2024 Autore: Harry Day | [email protected]. Ultima modifica: 2023-12-17 15:47
Di recente, penso spesso a quanto spesso le persone vivano la propria vita, come in trance, in una modalità di funzionalità sociale e di totale anestesia dei propri sentimenti.
Quando sono arrivato per la prima volta in terapia, ho chiamato questa condizione in me "plastica". Quando il mondo perdeva la sua chiarezza in ogni cosa, il sapore diventava insipido, le forme erano quotidiane, gli odori erano smorzati, i suoni erano ovattati o fastidiosi, il tempo scorreva tra le nostre dita con schemi scolpiti nella pietra: mattina-pomeriggio-sera-notte, lunedì-martedì-mercoledì-giovedì-venerdì- fine settimana. Ho smesso di essere Katya e mi sono rannicchiata dentro di me come una lumaca e sono andata in letargo.
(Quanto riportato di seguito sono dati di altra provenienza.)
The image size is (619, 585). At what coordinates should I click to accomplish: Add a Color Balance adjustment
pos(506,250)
Sono andato in fondo e ho lasciato solo una funzione in superficie. In quel momento, era come se dal mio corpo rimanesse solo una testa. Pensare, parlare, stanco. Pensavo di vivere due giorni alla settimana. E questo non è necessario.
Ma ha iniziato a chiamarsi plastica per me solo quando mi sono permesso di provare almeno qualcosa, e prima si chiamava "va tutto bene". Solo qualcosa risucchiava sempre sotto il cucchiaio e a volte volevo piangere per questo "normale". Come è successo?
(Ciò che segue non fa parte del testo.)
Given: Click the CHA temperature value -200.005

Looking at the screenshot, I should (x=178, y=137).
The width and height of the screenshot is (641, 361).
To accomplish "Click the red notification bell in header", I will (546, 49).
In una situazione stressante, ci sono diverse reazioni naturali, sono di natura biologica e possiamo dire, "cucite" in noi dalla nascita:
- Correre.
- Combattimento.
- Fingere di essere morto.
È in questa sequenza. Lo stato plastico e di trance è, infatti, la terza via. Quando è impossibile scappare per qualche motivo, e non c'è forza per combattere (o è proibito), non resta che nascondersi. Lascia una parte funzionante di te in superficie e vai in profondità nel sottosuolo. E questo accade spesso in modo non evidente e in qualche modo silenzioso. I desideri diminuiscono, uno stato di stanchezza costante, poi l'occhio si contrae, quindi l'insonnia attaccherà e niente piace particolarmente.
Va tutto bene. Così NORMALE che vuoi ululare alla luna, seppellire la testa nei social network e coprirti con un paio di serie più lunghe. E il "gusto della vita" sembra ancora mancare.
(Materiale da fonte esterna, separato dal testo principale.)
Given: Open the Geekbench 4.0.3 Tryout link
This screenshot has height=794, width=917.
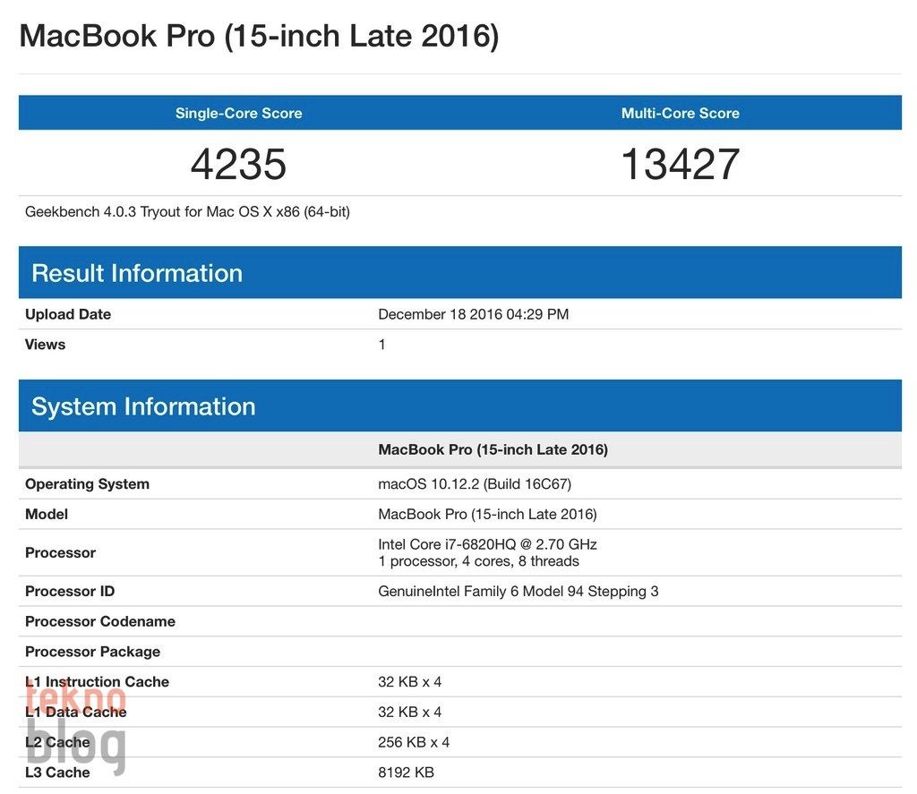Looking at the screenshot, I should coord(186,211).
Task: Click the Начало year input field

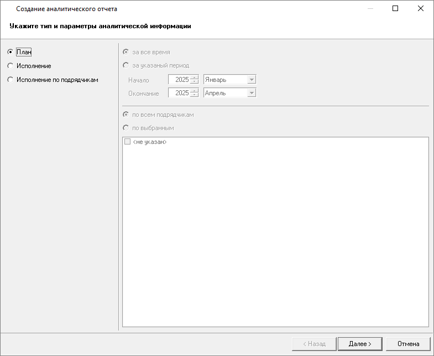Action: (179, 80)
In psicoterapia, uno dei compiti principali di uno psicologo è quello di formare il cliente alla consapevolezza, alla sensibilità ai propri stati, al proprio corpo. Acquisire sensibilità, ovviamente, non è un processo semplice e doloroso, perché all'inizio si sperimentano quei sentimenti che si sono congelati, ma col tempo passa e c'è l'opportunità di acquisire la pienezza dell'essere, "il gusto della vita", per tornare all'integrità perduta.
La funzionalità rimane e si arricchisce, perché ha l'opportunità di essere riempita di significato e gioia. Questo vale anche per il lavoro e le relazioni con figli, amanti, amici. Si tratta di VITA, non di funzionamento. E la differenza, vedete, è cardinale.